(begin)

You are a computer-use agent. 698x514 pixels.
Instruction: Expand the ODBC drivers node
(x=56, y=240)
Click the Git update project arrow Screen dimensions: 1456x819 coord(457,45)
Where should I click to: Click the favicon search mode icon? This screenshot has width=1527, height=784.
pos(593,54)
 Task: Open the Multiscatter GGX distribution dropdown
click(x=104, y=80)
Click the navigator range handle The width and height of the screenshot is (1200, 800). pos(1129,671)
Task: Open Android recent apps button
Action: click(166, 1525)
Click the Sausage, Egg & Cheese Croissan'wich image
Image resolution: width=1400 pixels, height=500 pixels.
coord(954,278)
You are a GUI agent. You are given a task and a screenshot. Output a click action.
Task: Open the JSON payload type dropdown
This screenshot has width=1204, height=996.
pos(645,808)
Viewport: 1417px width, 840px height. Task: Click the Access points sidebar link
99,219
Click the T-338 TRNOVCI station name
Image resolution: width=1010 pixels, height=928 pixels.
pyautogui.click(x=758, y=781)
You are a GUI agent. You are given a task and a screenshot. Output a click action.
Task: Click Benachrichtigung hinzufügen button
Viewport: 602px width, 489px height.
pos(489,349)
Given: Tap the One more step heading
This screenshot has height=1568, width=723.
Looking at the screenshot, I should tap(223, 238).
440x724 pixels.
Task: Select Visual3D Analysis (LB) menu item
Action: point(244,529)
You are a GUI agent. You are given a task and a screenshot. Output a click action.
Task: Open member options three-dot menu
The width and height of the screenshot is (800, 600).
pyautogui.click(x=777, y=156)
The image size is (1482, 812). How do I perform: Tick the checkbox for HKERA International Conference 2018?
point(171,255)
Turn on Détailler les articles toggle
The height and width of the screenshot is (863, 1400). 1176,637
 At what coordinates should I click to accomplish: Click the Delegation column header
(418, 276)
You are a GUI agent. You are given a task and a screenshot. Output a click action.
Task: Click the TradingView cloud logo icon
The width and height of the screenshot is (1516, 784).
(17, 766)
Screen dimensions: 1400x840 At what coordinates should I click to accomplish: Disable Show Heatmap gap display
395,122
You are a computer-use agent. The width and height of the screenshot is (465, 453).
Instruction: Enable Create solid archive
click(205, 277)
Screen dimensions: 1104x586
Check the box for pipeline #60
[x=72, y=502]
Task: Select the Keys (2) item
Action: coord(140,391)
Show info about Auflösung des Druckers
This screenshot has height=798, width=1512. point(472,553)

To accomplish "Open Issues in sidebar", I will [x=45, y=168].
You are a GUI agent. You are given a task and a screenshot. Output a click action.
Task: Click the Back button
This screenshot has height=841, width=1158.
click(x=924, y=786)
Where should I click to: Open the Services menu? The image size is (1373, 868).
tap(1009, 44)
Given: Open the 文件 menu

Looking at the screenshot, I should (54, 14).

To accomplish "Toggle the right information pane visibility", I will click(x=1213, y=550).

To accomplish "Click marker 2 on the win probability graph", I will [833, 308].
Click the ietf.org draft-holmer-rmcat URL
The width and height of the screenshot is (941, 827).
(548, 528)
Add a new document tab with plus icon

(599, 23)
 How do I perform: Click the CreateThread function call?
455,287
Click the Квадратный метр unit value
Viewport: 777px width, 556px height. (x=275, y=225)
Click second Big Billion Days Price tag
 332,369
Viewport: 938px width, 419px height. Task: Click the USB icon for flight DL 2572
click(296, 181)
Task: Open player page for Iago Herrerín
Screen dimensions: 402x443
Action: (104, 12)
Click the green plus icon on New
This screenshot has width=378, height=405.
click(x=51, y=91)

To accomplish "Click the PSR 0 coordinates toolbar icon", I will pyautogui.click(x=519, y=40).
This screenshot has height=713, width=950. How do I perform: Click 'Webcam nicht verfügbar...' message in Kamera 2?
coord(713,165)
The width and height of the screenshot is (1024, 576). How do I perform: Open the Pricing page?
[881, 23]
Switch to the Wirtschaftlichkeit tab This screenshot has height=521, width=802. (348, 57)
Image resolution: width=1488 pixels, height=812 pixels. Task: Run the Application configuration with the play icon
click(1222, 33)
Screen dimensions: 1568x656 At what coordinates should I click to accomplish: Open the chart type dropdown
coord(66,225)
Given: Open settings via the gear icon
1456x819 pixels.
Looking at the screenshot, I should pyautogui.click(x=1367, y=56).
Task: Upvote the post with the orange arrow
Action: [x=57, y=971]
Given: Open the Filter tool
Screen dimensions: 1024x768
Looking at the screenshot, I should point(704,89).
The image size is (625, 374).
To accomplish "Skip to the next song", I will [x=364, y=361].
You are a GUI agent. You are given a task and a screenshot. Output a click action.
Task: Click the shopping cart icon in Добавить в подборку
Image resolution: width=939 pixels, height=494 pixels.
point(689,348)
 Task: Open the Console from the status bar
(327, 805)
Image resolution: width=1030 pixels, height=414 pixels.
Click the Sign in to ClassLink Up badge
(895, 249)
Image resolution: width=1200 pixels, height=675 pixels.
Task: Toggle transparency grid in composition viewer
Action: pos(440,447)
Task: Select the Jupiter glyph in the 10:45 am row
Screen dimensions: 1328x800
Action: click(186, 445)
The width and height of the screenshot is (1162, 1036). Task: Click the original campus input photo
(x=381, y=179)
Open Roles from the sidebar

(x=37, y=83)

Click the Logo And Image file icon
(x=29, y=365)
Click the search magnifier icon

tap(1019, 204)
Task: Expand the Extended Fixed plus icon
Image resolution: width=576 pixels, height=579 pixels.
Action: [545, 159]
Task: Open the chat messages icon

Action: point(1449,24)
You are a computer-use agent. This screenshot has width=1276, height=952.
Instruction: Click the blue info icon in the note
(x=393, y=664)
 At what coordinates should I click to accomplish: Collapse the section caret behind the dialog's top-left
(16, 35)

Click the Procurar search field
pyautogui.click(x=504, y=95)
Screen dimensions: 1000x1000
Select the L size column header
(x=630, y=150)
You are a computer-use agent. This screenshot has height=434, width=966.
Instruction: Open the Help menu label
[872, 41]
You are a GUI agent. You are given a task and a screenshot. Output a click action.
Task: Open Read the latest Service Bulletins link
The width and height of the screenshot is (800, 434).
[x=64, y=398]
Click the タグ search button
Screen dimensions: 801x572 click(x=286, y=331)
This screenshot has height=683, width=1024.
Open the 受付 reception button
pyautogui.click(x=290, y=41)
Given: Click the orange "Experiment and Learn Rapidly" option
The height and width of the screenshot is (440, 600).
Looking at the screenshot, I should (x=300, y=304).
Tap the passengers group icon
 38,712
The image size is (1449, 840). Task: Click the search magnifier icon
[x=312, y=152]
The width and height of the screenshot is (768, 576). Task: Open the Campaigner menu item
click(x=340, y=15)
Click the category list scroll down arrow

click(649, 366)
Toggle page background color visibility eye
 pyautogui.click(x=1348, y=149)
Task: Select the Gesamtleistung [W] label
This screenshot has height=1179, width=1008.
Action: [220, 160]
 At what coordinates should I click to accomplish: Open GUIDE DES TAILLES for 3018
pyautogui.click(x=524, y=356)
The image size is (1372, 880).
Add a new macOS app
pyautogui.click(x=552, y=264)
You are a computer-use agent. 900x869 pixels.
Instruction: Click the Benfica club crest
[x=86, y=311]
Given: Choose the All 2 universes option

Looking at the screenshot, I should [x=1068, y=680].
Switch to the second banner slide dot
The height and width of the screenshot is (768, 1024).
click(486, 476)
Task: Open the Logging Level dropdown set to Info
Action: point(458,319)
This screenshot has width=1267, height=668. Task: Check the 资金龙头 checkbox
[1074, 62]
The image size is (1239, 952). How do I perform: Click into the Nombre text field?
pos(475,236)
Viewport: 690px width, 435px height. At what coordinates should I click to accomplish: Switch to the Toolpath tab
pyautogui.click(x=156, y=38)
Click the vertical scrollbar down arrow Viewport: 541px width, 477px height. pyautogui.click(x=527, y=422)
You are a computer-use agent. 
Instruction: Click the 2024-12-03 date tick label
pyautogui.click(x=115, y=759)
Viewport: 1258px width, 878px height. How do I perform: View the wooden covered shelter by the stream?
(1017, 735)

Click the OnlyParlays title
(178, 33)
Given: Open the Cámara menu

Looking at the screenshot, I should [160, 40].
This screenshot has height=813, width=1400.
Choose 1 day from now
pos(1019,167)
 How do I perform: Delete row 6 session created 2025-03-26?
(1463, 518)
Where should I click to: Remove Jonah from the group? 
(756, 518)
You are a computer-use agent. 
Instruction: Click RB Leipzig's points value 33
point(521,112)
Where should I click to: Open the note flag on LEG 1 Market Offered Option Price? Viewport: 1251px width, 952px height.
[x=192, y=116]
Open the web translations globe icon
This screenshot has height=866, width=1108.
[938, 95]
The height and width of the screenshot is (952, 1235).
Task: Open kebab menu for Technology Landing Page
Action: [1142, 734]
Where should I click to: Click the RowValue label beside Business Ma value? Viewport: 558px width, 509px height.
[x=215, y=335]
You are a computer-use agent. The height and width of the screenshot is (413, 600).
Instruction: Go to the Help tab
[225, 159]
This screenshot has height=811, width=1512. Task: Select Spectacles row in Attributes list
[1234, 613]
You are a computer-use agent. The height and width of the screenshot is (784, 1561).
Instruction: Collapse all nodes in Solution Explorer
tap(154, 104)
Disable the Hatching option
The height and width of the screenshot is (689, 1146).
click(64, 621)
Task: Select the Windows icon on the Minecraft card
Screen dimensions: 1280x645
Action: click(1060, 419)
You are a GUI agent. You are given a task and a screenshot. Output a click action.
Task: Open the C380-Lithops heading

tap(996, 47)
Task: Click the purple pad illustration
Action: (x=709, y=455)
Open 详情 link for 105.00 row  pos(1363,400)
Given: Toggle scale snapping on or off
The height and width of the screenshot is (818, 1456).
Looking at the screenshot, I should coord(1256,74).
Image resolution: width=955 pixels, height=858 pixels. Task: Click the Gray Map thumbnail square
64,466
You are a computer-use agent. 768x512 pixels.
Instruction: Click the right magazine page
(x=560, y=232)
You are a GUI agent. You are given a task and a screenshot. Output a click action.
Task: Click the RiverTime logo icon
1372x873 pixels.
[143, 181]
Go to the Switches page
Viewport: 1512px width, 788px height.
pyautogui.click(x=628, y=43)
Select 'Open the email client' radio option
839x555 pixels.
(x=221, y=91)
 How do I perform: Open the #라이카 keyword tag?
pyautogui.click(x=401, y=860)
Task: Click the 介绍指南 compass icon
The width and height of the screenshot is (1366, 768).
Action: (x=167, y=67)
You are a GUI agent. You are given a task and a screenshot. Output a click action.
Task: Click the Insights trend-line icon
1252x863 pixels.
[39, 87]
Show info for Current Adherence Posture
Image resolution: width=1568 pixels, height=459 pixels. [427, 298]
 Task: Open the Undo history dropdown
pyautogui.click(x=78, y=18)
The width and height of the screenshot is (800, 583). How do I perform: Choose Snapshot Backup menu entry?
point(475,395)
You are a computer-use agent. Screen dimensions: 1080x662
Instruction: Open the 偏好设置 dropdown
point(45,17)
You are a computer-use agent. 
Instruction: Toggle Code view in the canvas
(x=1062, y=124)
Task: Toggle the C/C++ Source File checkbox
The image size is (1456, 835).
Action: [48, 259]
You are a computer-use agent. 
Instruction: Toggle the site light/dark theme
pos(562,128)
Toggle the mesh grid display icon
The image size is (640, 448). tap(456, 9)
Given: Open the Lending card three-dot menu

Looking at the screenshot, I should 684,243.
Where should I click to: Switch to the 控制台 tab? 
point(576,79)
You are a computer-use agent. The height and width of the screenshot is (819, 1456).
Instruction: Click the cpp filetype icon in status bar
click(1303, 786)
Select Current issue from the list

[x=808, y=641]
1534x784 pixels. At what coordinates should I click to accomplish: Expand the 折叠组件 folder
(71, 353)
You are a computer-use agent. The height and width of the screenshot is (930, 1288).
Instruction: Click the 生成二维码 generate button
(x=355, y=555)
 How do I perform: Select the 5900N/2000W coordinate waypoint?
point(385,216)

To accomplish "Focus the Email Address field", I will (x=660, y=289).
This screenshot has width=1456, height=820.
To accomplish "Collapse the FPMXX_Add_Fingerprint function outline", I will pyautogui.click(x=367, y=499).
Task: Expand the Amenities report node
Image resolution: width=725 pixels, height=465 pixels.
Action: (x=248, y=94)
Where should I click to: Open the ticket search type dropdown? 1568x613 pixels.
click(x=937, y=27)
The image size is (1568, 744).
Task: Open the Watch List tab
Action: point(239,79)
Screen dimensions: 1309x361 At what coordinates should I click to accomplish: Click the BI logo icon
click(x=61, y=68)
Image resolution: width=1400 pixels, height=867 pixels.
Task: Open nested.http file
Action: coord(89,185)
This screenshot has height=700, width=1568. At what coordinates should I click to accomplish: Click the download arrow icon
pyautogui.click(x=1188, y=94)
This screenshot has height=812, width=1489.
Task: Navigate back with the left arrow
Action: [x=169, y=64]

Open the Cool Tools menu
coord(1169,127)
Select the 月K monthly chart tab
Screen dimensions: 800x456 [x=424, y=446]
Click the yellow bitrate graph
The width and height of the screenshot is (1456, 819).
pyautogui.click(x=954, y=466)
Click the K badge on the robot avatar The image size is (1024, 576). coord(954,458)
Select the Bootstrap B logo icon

(end)

• Exercise task
Locate every line in the listing that contains the string "status" and copy each one out.

• Problem solution
 Task: Open the Console from the status bar
Instruction: Click the cpp filetype icon in status bar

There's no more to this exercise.